Like other specialized ePTFE grafts, HeRO Graft may require periodic maintenance. A percutaneous technique is recommended (e.g., a rheolytic thrombectomy system, balloon maceration, or balloon-assisted aspiration), after the ePTFE graft is completely incorporated. A surgical technique is recommended during the graft maturation period.
Use of fluoroscopy during any HeRO Graft intervention is strongly recommended.
HeRO Graft consists of two primary components:
- A Venous Outflow Component
- An ePTFE Arterial Graft Component
The Venous Outflow Component has a 5mm inner diameter (ID), 19F outer diameter (OD), and is 40cm long. It consists of radiopaque silicone with braided nitinol reinforcement (for kink and crush resistance) and a platinum-iridium radiopaque marker band at the distal tip.
The Arterial Graft Component has a 6mm ID, 7.4mm OD, and is 53cm long, inclusive of the connector. It consists of an ePTFE hemodialysis graft with PTFE beading to prevent kinking proximal to the proprietary titanium connector. The titanium connector attaches the graft component to the outflow component. The Arterial Graft Component is cannulated using standard technique according to KDOQI guidelines.
Tips for Successful Outcomes
- Percutaneous or surgical technique may be used to declot HeRO Graft.

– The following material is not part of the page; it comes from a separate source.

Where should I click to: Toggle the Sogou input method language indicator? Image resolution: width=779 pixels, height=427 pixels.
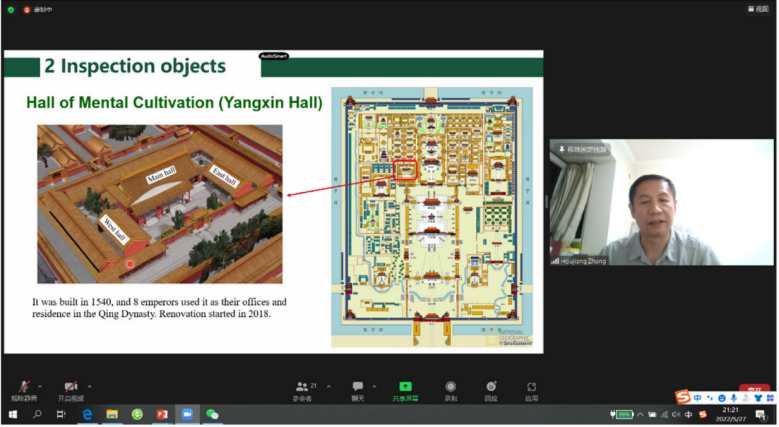(x=698, y=398)
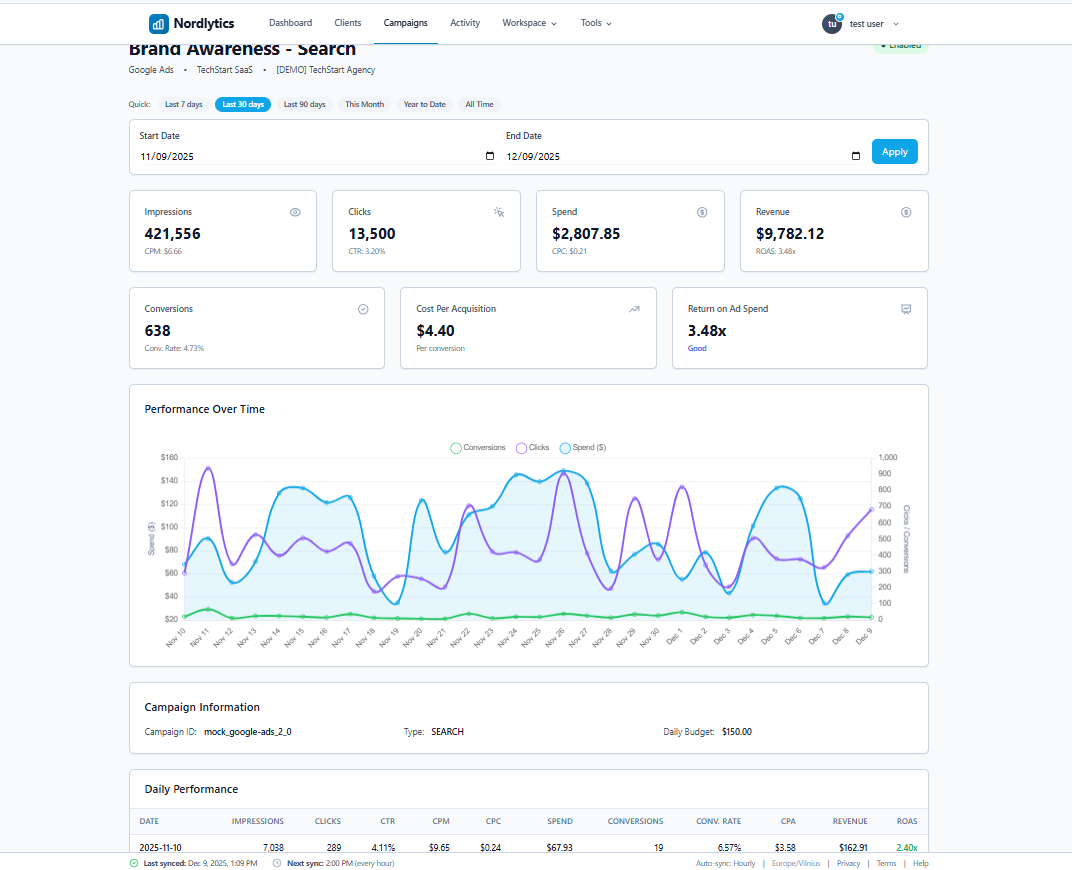
Task: Go to the Clients section
Action: [347, 22]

A surgical technique is recommended during the graft incorporation period to avoid risk of seroma or other complications.

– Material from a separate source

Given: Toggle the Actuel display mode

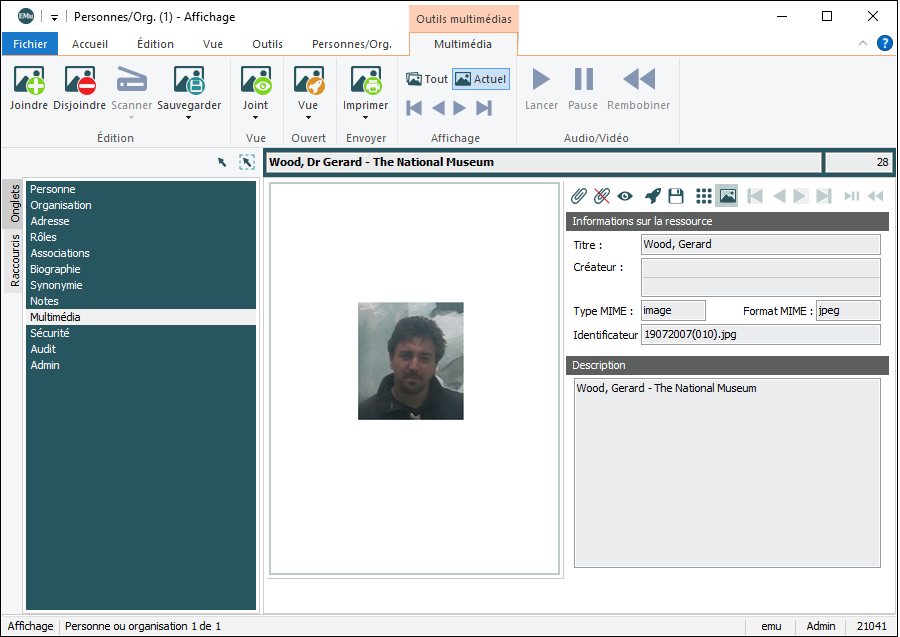Looking at the screenshot, I should coord(481,79).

- A 90cm thrombectomy tool is required to accommodate the entire length of the HeRO Graft.
- Administration of drugs such as TPA or urokinase to lyse the thrombus is recommended.
- Thrombus may be soft or gelatinous in nature and is likely to be present throughout the entire device.
Mechanical/rotational devices (e.g., Arrow-Trerotola PTD®) are contraindicated as internal damage to the Venous Outflow Component and connector may occur.